Reproduce word for word the stretch of the show notes below from "David Davidian reviews" through "safeguards and governance.".
── EXTRACT ──
David Davidian - Armenia’s Foreign Intel Service Annual Report | Ep 511, Jan 29, 2026 [EP511]

Scheduled for Thursday, Jan 29, 2026 | Category: Armenia, FIS, Politics | Series: cog, video

Guest:

Topics:

  • Return of Four Hostages
  • Pashinyan vs. Church
  • TRIPP
  • Armenia Parliamentary Election

Episode 511 | Recorded: January 28, 2026

Show Notes

Summary

David Davidian reviews Armenia’s 2026 External Security Risk Assessment from the Foreign Intelligence Service (FIS) and argues it reads like a generic public document, not a usable intelligence product. He and the hosts discuss why the FIS was split from the National Security Service, what a real risk assessment should deliver (priorities, methods, and actionable guidance), and where the report falls short. The conversation also covers how the report uses “hybrid threats,” how it frames Azerbaijan and the risk of escalation, and why the technology section (AI, data centers, GPUs) raises security and civil-liberty concerns if the state lacks data safeguards and governance.

Main Topics Addressed

  • Why Armenia created a standalone Foreign Intelligence Service

    • The case for separating foreign intelligence from internal security functions
    • Questions about institutional maturity and leadership background
  • What a public-facing intelligence report should do

    • State clear priorities and define what “risk” means in practice
    • Explain methods behind judgments (not just labels)
    • Provide actionable guidance, not only thematic coverage
  • Probability language and analytic rigor

    • Critique of how the report assigns probability categories
    • What is missing: ranking, justification, and triggers that would change an assessment
  • “Hybrid threats” versus soft power

    • “Hybrid” treated as a catch-all category
    • Is “hybrid” used as a political frame instead of an analytical lens?
───
── DATASET ROWS ──
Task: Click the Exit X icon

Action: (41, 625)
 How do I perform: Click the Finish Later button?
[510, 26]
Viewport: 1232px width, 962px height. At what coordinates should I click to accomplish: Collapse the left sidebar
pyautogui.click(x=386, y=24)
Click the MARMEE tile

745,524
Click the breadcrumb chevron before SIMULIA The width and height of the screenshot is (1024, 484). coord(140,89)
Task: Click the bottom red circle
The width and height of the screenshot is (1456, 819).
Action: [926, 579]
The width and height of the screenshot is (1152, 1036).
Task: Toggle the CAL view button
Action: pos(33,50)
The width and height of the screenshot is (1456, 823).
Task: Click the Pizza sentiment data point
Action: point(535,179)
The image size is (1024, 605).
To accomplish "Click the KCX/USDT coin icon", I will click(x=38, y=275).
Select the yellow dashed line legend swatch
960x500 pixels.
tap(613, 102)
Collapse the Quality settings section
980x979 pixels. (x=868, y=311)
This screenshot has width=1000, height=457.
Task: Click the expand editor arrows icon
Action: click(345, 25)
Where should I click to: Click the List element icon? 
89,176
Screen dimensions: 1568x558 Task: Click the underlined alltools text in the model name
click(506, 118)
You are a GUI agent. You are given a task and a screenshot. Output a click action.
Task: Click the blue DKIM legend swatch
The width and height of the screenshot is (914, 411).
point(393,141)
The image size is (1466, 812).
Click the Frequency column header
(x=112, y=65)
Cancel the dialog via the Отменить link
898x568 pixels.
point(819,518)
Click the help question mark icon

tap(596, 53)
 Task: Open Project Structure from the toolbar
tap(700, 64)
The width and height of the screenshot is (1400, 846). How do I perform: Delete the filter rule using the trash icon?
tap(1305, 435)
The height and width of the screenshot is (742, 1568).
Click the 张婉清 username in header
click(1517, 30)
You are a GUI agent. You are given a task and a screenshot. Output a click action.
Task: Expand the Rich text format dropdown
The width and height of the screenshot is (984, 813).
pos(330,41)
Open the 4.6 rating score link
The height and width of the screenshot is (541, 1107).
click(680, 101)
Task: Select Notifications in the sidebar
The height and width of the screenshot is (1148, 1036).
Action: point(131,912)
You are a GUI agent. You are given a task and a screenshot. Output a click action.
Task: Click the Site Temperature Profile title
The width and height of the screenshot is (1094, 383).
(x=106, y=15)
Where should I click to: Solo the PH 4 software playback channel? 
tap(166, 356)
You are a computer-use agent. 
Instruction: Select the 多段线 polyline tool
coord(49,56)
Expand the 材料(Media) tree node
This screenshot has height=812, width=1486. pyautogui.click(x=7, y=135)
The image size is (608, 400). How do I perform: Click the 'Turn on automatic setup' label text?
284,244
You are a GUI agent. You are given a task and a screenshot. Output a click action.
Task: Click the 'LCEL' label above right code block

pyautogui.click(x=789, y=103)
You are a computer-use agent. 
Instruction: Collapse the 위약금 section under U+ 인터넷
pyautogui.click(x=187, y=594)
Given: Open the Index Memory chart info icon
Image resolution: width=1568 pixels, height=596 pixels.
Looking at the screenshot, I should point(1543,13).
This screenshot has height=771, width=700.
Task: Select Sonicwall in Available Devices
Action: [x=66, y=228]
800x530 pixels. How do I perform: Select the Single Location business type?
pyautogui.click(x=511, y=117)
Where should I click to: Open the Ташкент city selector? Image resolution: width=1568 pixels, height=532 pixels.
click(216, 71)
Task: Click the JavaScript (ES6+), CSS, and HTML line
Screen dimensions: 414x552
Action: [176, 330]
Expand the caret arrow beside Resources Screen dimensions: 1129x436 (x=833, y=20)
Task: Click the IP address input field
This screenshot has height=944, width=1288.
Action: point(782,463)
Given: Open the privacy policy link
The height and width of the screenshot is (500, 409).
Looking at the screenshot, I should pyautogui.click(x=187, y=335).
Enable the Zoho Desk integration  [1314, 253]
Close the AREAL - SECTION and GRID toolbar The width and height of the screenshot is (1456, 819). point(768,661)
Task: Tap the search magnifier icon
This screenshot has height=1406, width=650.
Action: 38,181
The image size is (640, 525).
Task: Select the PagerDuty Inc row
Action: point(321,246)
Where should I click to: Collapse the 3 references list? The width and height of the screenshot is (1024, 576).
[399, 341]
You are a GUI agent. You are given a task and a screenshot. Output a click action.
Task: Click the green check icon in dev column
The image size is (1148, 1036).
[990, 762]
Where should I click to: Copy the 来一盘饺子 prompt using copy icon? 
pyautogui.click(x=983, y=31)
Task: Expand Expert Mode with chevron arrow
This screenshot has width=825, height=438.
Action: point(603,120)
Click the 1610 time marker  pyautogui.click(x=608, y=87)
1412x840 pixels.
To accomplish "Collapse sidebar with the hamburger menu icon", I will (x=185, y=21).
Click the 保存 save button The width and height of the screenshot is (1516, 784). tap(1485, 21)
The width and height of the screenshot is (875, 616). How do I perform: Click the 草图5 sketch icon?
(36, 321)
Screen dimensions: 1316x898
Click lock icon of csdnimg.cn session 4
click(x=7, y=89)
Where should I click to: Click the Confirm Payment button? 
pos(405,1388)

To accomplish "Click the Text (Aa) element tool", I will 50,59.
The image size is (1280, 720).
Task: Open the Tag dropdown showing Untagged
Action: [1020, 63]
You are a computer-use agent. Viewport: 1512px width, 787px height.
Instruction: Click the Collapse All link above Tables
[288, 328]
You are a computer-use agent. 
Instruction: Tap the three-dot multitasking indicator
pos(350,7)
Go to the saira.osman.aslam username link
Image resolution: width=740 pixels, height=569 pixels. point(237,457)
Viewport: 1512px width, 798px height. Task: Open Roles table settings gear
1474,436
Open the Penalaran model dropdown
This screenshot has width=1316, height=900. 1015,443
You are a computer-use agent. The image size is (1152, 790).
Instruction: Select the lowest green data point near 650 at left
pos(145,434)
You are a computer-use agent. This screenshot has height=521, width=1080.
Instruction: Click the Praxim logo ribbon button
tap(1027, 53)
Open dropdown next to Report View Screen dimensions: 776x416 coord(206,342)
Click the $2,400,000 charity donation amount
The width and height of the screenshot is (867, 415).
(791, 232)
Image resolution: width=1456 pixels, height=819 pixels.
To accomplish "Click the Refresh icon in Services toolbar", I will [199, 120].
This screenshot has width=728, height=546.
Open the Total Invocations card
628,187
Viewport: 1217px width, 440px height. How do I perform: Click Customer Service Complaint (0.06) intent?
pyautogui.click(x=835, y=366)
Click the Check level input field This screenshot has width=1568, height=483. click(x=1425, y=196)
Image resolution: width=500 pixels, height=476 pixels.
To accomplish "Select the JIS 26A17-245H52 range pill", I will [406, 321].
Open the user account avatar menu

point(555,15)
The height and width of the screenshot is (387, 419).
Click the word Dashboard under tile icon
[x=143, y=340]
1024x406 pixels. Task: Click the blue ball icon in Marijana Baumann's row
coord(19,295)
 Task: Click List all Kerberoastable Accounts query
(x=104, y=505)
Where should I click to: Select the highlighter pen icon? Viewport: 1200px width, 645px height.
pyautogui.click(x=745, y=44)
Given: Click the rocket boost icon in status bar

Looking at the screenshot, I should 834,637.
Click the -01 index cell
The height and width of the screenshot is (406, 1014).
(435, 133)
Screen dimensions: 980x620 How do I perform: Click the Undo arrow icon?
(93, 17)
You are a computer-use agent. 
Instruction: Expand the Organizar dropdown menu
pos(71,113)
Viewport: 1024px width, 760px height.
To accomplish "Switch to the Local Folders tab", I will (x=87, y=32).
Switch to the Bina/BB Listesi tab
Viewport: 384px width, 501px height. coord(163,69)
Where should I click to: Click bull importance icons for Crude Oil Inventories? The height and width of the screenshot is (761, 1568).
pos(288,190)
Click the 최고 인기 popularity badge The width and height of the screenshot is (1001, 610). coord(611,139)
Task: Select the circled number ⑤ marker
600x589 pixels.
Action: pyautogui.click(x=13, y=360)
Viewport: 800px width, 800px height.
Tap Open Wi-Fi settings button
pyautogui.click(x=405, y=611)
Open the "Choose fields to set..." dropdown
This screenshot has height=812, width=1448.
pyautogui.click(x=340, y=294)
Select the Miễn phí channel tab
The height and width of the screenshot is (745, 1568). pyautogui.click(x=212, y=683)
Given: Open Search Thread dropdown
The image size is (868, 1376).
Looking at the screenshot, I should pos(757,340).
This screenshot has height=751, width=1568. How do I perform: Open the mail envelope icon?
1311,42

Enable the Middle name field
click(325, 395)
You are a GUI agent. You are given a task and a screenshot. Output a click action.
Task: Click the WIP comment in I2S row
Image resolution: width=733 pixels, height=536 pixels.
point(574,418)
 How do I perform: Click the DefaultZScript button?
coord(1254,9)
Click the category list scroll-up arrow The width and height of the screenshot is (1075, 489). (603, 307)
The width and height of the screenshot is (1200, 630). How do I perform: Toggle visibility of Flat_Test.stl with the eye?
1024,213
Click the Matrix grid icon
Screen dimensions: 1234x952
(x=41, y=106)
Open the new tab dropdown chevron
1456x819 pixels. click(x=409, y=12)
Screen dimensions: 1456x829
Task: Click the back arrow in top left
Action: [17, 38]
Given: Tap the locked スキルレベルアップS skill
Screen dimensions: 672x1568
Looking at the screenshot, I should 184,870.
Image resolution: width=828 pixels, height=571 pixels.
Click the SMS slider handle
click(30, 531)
───
SOLUTION —
David Davidian reviews Armenia’s 2026 External Security Risk Assessment from the Foreign Intelligence Service (FIS) and argues it reads like a generic public document, not a usable intelligence product. He and the hosts discuss why the FIS was split from the National Security Service, what a real risk assessment should deliver (priorities, methods, and actionable guidance), and where the report falls short. The conversation also covers how the report uses “hybrid threats,” how it frames Azerbaijan and the risk of escalation, and why the technology section (AI, data centers, GPUs) raises security and civil-liberty concerns if the state lacks data safeguards and governance.